Jay-Z is arguably the biggest name in the hip-hop industry. Besides being a rapper, he's also an entrepreneur and businessman, part owner of the New Jersey Nets, founder of a record label and owner of his own clothing line - a far cry from the Brooklyn housing projects where he grew up. Decoded is Jay-Z's story about his climb to wealth and fame, but much of it is told through verse. Between each chapter, the book includes lyrics to some of his songs that he “decodes" with footnotes, explaining the social, political, cultural and historical meaning behind the poetry.
The first thing you'll notice is that this book is beautifully designed, full of photos and sketches illustrating his stories and songs. And even if you're not a hip-hop fan, this is an interesting book because Jay-Z is an excellent storyteller. He talks a lot about living in poverty, the days when he spent most of his time out on the streets selling drugs. He doesn't brag about the glory of being a drug dealer: he says that boasting about dealing “without talking about waking up in the middle of the night from a dream about the friend you watched die...is a lie so deep it's criminal." But he puts his experience in a social context of poverty and racism, where desperate times call for desperate measures.
But biography is only one aspect of the book. Jay-Z also defends rap as poetry and helps make sense of some of the offensive content in the music. “The problem," he says, “isn't with the rap or the rapper or the culture. The problem is that so many people don't even know how to listen to the music."
When he walks us through the meaning of his songs and exegetes his own poetry, it immediately becomes clear that his music works on so many layers. Rap, he says, tells stories of real life. “We came out of the generation of black people who finally got the point: No one's going to help us. Not even our fathers stuck around."
Rap's bravado reflects the survival of the abandoned, the competitiveness of everyday life on the streets, but it's also a game, manufacturing a persona who expresses thoughts and feelings that listeners will identify with.

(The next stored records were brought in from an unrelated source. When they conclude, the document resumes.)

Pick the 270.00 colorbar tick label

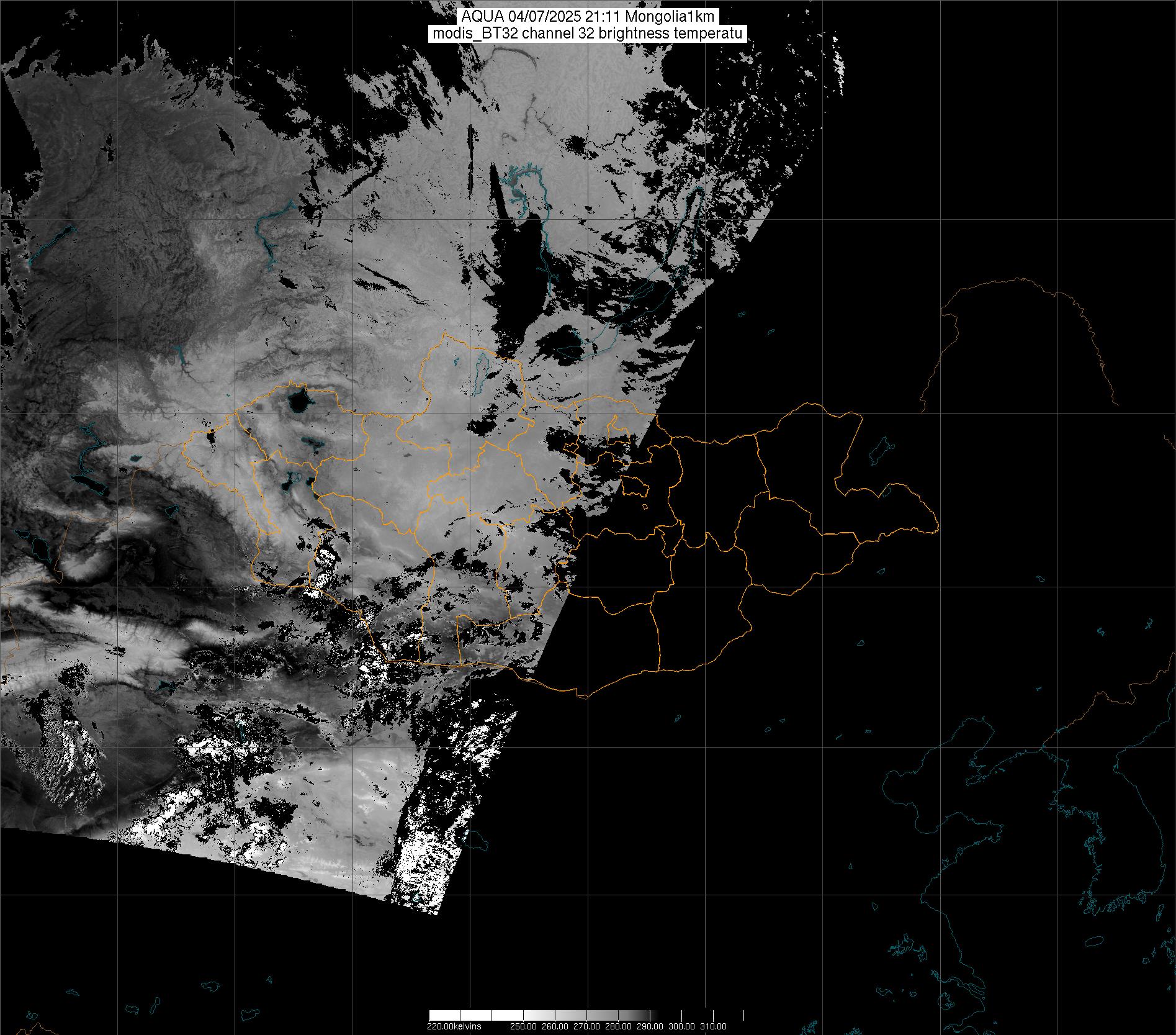pyautogui.click(x=587, y=1026)
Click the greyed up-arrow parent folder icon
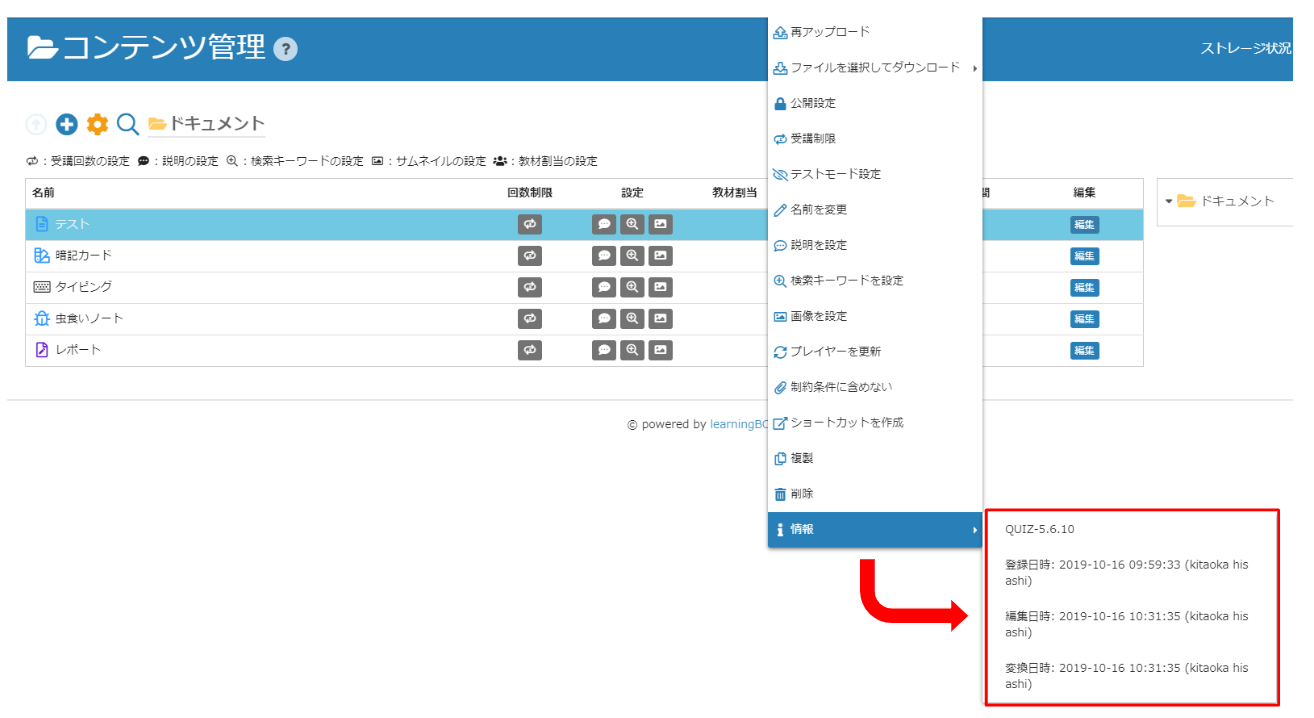 click(36, 124)
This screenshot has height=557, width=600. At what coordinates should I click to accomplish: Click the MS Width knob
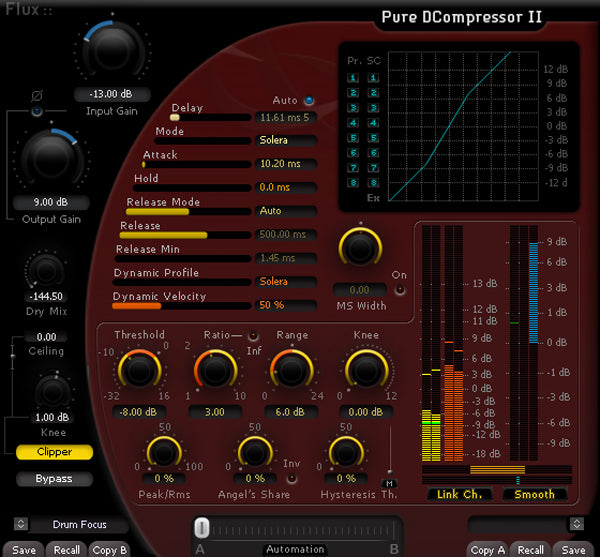(357, 248)
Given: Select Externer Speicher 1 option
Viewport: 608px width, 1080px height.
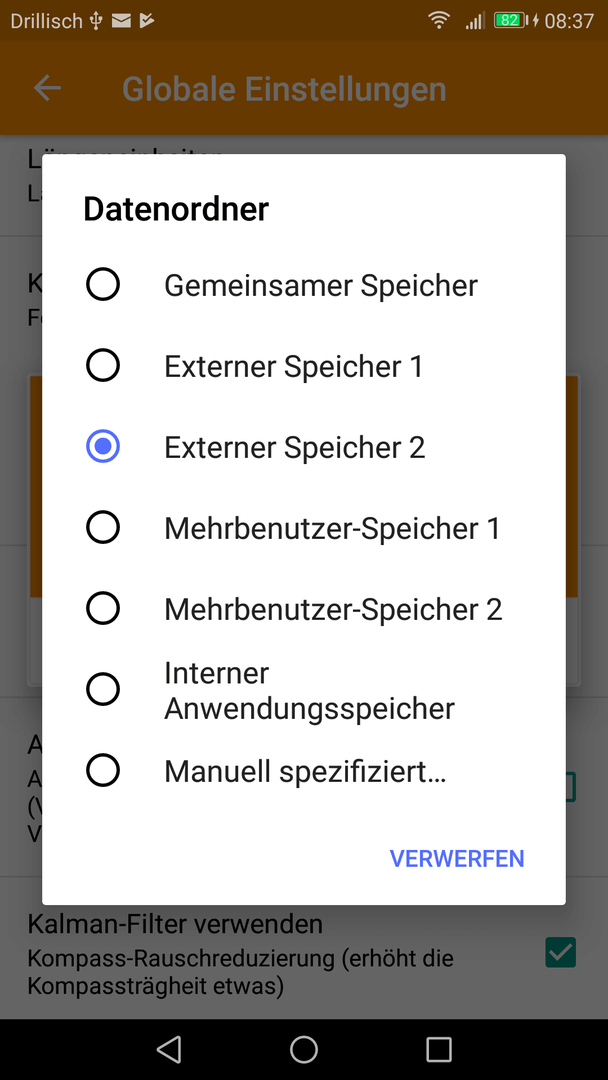Looking at the screenshot, I should click(304, 366).
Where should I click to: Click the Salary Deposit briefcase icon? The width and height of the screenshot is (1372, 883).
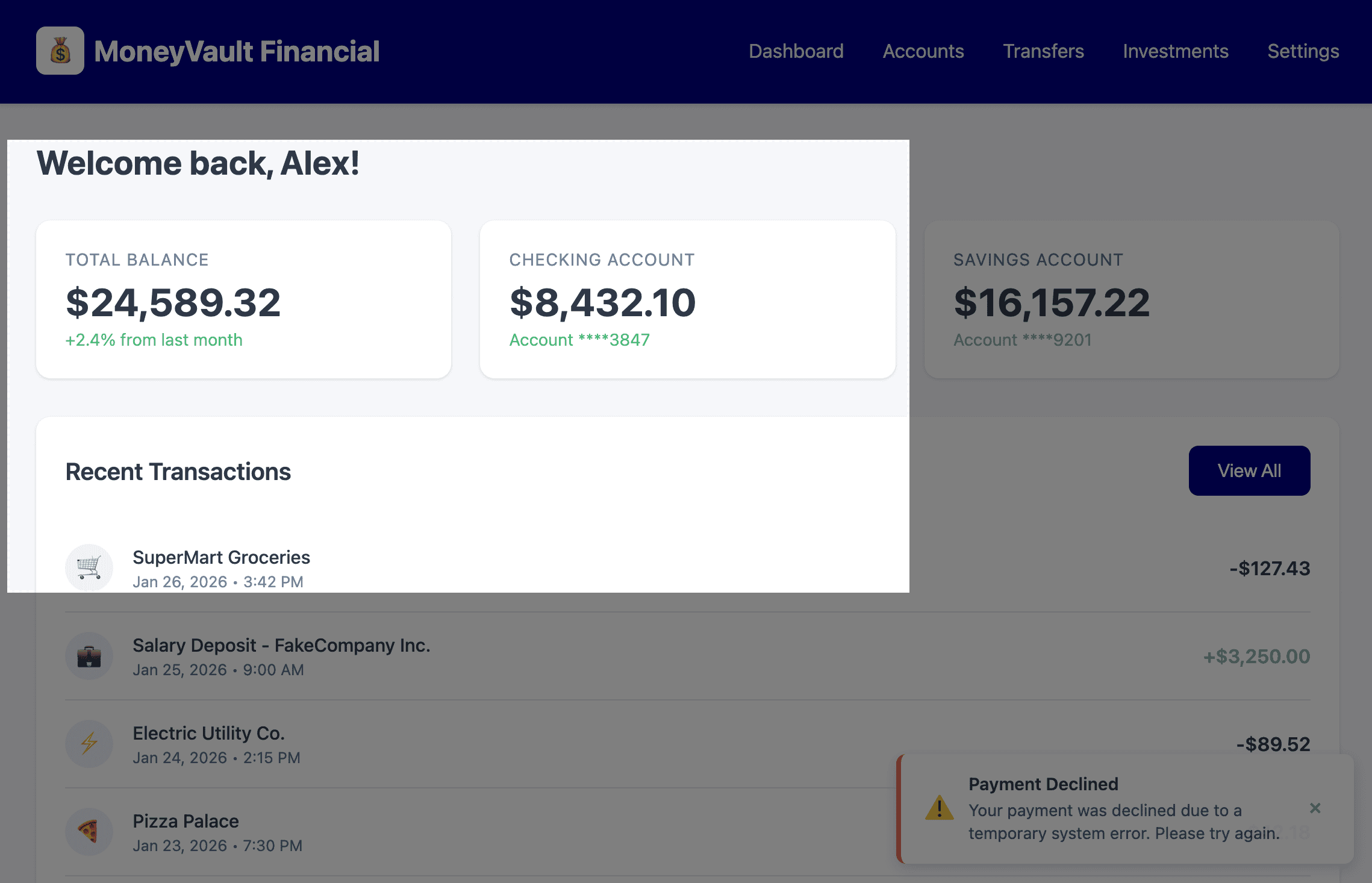(x=89, y=656)
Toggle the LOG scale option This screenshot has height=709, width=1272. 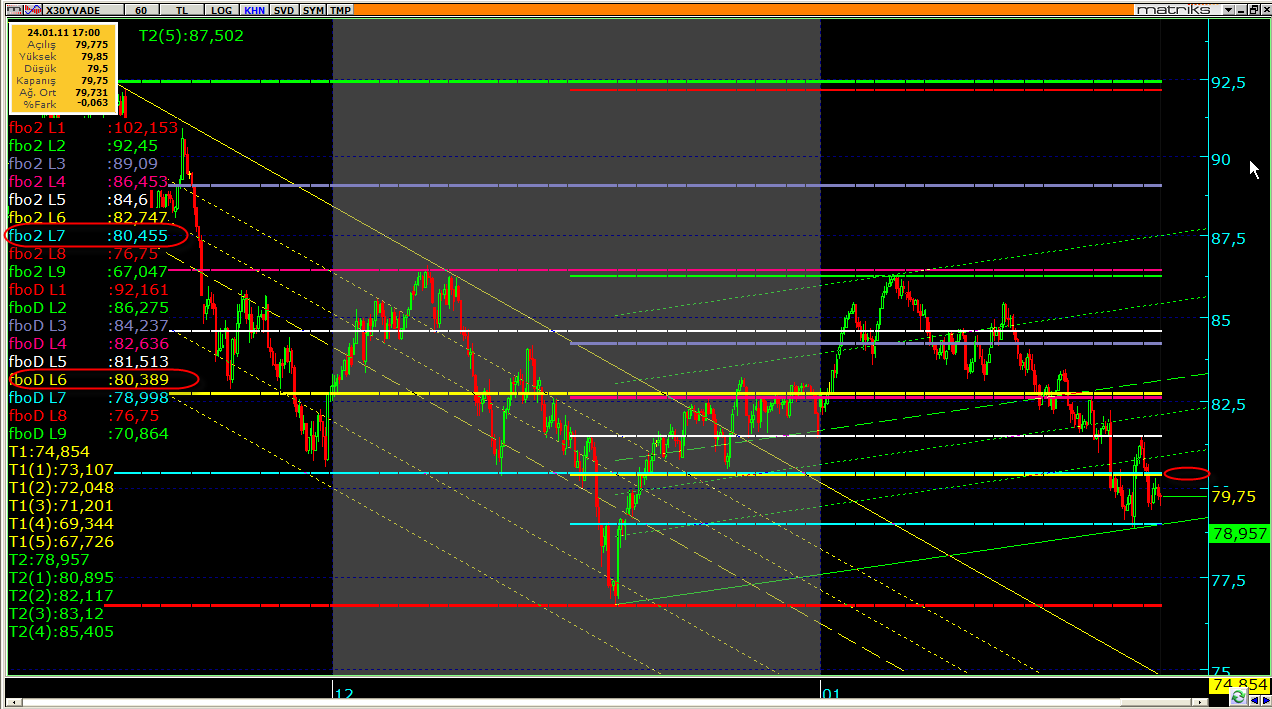click(221, 9)

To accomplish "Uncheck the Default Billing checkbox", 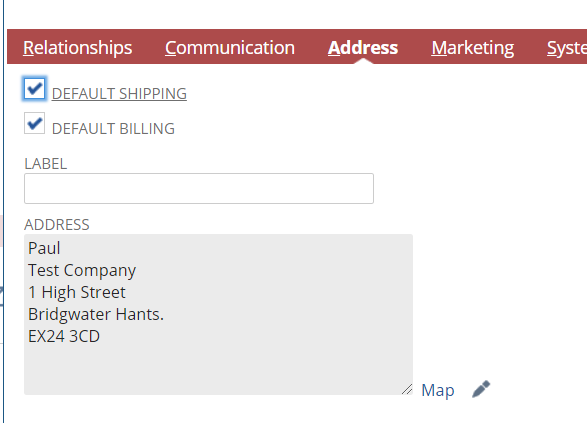I will pos(34,123).
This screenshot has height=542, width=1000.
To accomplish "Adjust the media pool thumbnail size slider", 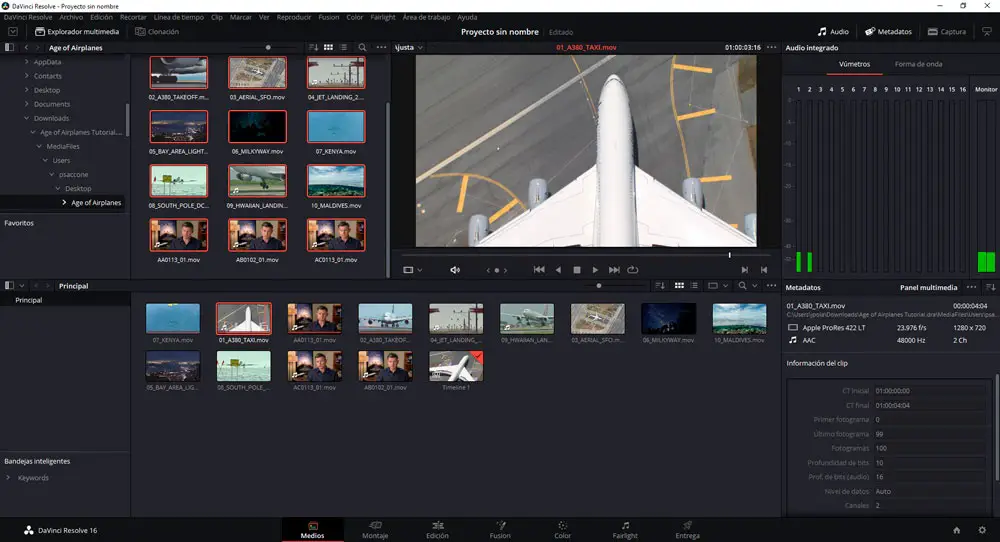I will click(x=600, y=286).
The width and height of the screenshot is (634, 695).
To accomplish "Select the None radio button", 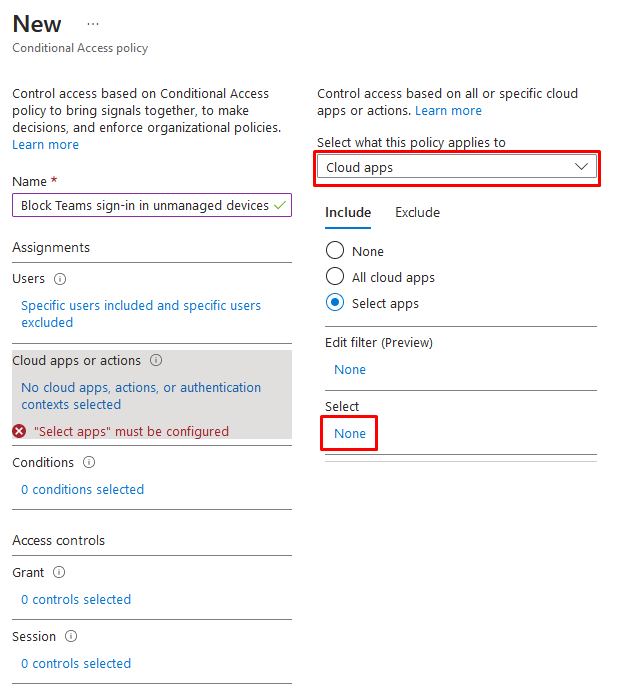I will [x=335, y=250].
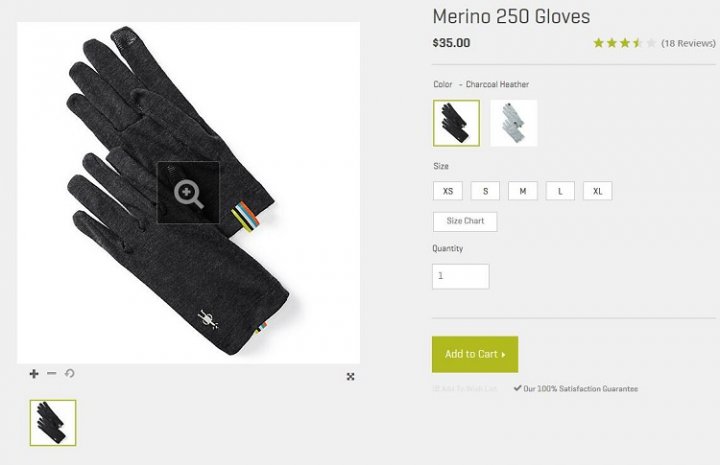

“I like leaving the listener without an easy answer," Jay-Z says, recalling Flannery O'Connor's remark that art should resist easy interpretation. You need to listen to a good song over and over again, says Jay-Z, before you can begin to make sense of it. “Great rap should have all kinds of unresolved layers that you don't necessarily figure out the first time you listen to it. Instead it plants dissonance in your head." There's serious storytelling and social commentary going on, but you have to work to find it, which is why rap is so often misunderstood. “The Fox News dummies," he says, “They wouldn't know art if it fell on them."
I trust that God is at work everywhere we turn - as Erasmus said, “Bidden or unbidden, God is present" - and that He can use our half-hearted, failure-prone efforts to further His Kingdom. Jay-Z says he believes in God, but he doesn't make any claim to be Christian. However, that doesn't mean God can't use Jay-Z's music for His own purposes. Scripture is full of prophetic messages that use jarring images and words to challenge our complacency and give voice to the suffering.
Jay-Z never claims to be a prophet, but like the Old Testament prophets, his music can be provocative, confrontational, and disorienting. Whether or not Jay-Z sees his work as spiritual, it seems clear to me that God's hand is at work in the challenging music of this hip-hop superstar.
Kurt Armstrong is the book reviews coordinator for ChristianWeek and the author of Why Love Will Always Be A Poor Investment (Wipf & Stock).